Finding Circle Radius from Circle Area
Area of a circle = pi r^2
pi r^2 = (pi)(pi)/4 <-- this is the equivalence of the two areas.
r^2 = pi/4
r = sqrt(pi)/2
Finding Circle Circumference from Circle Radius
Circumference = 2 pi r. We have r, which is sqrt(pi)/2
2 * pi * sqrt(pi) / 2 = pi * sqrt(pi)
Answer
The answer is B.
You can certainly find the radius that way, and will get the same value.
Consider equation (1),
(1) pi * r^2 = s^2,
which says that the areas of the circle and the square are the same.
You can do what you said: square s = (pi / 2) first to get the area of the square (which is pi^2 / 4, be careful), set the equation pi * r^2 = pi^2 / 4, then solve for the radius r.
----
What I did was the following:
Go ahead and divide both sides of equation (1) by pi, and then take the square root, so that we can write the radius r in terms of the side length s. I had called this equation (3):
(3) r = sqrt(s^2 / pi) = s / sqrt(pi).
When you take the square root of both sides of an equation, r = -sqrt(s^2 / pi) is a possible solution, but because of the physical meaning that r is supposed to have (it's a radius--a length), we discard this solution.
Cheers,
spelltropy
Member
this is gonna be a really dumb question having completed my linear algebra module, but i've started studying for the exam. is one of the requirements of a field the fact that the additive identity doesn't equal the multiplicative identity (1=/=0)?
The identities usually need to be distinct, but I have seen some books that drop that requirement in the definition. Note that if they are the same then the identity is the only element of the field.
spelltropy
Member
that's what stumped me, but I guess my lecturer decided to include it in the definition. Cheers!
Splash Wave
Member
I sincerely appreciate the help, y'all. As you can probably tell, I'm more than a little rusty.
Stumpokapow
listen to the mad man
I'm having a brain fart and I just want someone to tell me "Yes, you are right"
I have a series of the form:
5r^0 + 100r + 5r^2 + 100r^3 ...
I am looking for the sum of this series (r<1, this is convergent)
Obviously for the form
5r^0 + 5r + 5r^2 + 5r^3 ..., the sum is 5/(1-r)

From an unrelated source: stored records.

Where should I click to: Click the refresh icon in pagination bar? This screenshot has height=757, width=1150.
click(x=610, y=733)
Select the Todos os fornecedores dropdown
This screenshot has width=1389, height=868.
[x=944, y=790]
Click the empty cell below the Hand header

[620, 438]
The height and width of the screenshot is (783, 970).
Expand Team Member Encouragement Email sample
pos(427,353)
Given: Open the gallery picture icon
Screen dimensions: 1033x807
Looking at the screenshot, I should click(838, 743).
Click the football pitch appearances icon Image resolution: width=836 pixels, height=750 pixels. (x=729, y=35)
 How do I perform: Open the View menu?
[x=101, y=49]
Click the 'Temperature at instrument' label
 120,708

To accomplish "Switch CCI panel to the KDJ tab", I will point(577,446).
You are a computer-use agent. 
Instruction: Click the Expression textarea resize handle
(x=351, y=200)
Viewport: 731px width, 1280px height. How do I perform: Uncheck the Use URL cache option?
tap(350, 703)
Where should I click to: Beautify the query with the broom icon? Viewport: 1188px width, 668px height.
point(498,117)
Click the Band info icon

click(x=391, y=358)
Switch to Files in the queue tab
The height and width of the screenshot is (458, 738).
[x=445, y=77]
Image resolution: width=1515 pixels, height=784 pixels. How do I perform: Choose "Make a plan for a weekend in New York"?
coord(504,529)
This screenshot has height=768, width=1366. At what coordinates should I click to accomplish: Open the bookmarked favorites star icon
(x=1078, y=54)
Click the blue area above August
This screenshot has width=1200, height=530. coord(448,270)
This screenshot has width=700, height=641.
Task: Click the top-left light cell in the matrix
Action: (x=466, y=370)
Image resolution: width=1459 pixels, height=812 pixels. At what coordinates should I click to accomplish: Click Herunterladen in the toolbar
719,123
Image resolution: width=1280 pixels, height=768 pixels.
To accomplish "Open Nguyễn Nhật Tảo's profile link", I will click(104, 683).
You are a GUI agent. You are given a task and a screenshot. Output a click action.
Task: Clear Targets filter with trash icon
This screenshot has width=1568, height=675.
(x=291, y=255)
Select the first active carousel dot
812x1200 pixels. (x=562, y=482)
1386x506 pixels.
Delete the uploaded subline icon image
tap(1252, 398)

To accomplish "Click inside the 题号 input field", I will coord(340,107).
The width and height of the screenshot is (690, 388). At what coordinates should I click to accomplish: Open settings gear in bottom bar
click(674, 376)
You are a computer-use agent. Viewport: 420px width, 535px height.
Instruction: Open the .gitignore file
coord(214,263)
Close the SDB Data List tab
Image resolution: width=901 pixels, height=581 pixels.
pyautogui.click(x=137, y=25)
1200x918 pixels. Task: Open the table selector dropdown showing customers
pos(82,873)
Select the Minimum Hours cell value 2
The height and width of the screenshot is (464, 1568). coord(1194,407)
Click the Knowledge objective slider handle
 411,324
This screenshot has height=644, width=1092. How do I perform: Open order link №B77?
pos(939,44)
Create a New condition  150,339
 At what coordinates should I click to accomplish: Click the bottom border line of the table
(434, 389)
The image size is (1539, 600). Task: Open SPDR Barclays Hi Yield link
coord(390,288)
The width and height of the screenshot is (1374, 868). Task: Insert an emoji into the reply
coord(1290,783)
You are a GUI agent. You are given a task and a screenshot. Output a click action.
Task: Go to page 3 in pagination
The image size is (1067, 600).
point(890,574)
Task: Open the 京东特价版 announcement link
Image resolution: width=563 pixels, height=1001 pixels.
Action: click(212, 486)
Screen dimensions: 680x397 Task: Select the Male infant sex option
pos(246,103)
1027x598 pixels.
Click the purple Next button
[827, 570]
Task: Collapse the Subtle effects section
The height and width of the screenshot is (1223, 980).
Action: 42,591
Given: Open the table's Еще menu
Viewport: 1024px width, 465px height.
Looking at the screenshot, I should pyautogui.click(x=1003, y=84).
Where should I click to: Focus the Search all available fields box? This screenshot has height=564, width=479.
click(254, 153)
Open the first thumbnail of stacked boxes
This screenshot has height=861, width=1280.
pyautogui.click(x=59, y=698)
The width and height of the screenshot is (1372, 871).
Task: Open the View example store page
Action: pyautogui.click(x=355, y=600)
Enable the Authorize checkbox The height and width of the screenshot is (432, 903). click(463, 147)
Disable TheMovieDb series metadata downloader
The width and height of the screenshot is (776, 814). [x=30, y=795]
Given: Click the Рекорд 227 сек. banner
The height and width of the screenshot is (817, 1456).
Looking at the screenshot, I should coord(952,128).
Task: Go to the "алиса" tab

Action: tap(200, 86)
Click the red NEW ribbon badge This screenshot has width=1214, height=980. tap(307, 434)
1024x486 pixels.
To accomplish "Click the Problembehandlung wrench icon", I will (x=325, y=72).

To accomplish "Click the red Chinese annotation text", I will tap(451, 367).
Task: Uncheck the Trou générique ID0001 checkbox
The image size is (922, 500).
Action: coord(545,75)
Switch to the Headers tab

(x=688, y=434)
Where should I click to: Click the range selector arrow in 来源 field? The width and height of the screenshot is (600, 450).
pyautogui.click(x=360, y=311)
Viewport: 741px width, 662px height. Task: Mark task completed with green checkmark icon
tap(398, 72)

My thought is that this is correct:
Let u = r^2
My series is the sum of two series:
sigma(i=0->inf) 5u^i = 5 sigma u^i = 5*(1/(1-u)) = 5/(1-r^2)
and
sigma(i=0->inf) (100r)u^i = 100r * sigma u^i = 100r*(1/(1-u)) = 100r/(1-r^2)
So the whole sum is
(5 + 100r)/(1-r^2)
Am I missing anything? Thanks.
I have a series of the form:
5r^0 + 100r + 5r^2 + 100r^3 ...
I am looking for the sum of this series (r<1, this is convergent)
Obviously for the form
5r^0 + 5r + 5r^2 + 5r^3 ..., the sum is 5/(1-r)
My thought is that this is correct:
Let u = r^2
My series is the sum of two series:
sigma(i=0->inf) 5u^i = 5 sigma u^i = 5*(1/(1-u)) = 5/(1-r^2)
and
sigma(i=0->inf) (100r)u^i = 100r * sigma u^i = 100r*(1/(1-u)) = 100r/(1-r^2)
So the whole sum is
(5 + 100r)/(1-r^2)
Am I missing anything? Thanks.
FortuneFaded
Member
A way to check is to sum both sides by (1-r^2) and look for cancellations. Looks right to me though.
Stumpokapow
listen to the mad man
Thanks. I haven't done any series stuff in a long time, this is just an ancillary sanity check in a model specification in a seriously unrelated topic and I don't want to look like an idiot when someone reads it and tells me I made an elementary math error.
MoG EclipsE
Member
Stats question:
The amount of cereal packed into a cereal box is supposed to be 500g. Either too high
or too low a population mean is considered bad (either the company is wasting money
by giving away free product, or customers will complain about being shortchanged),
so the t-value is required to be in the middle 95%. A sample of 20 boxes is taken, and
the sample mean is 480 and sample standard deviation 2.23.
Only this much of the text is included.